**YOUR GOAL**:
In the reply, include exactly the lines of the entries below from the first to the line with "Given: Click the percent symbol beside 92", that line included.

(Dataset entries)
+ + + + + + +
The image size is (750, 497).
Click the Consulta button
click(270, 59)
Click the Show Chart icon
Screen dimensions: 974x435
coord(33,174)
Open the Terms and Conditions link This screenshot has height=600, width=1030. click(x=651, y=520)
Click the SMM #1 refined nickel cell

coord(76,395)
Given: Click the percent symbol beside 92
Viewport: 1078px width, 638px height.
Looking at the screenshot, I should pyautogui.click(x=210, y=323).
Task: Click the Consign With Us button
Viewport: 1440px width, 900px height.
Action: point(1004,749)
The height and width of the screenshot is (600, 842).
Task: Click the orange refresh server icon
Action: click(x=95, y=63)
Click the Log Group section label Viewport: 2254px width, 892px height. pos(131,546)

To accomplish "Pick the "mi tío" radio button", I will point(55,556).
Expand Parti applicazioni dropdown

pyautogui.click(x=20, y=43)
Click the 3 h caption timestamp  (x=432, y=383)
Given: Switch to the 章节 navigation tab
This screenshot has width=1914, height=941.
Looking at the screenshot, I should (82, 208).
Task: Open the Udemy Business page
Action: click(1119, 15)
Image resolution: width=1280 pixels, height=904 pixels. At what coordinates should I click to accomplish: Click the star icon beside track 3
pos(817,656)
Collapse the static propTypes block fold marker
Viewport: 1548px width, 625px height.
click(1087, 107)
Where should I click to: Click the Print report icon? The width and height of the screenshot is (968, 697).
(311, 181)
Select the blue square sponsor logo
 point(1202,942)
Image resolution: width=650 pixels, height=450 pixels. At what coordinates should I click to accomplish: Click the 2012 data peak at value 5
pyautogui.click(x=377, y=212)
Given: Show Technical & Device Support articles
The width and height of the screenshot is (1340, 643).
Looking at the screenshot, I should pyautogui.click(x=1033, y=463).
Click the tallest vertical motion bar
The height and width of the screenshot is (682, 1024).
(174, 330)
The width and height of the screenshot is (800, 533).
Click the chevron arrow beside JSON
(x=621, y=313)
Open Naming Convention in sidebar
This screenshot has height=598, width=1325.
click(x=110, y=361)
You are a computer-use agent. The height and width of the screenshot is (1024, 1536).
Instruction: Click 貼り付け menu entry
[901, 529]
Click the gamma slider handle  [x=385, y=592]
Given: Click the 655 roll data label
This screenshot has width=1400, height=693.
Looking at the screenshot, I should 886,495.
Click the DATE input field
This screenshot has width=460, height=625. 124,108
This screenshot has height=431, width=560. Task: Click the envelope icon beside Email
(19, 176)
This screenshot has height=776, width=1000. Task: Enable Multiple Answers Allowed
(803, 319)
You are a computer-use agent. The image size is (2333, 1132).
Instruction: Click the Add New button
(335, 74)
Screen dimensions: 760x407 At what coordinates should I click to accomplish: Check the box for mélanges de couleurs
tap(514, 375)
+ + + + + + +
**EXERCISE RESPONSE**:
The image size is (750, 497).
Click the Consulta button
click(270, 59)
Click the Show Chart icon
Screen dimensions: 974x435
coord(33,174)
Open the Terms and Conditions link This screenshot has height=600, width=1030. click(x=651, y=520)
Click the SMM #1 refined nickel cell

coord(76,395)
Given: Click the percent symbol beside 92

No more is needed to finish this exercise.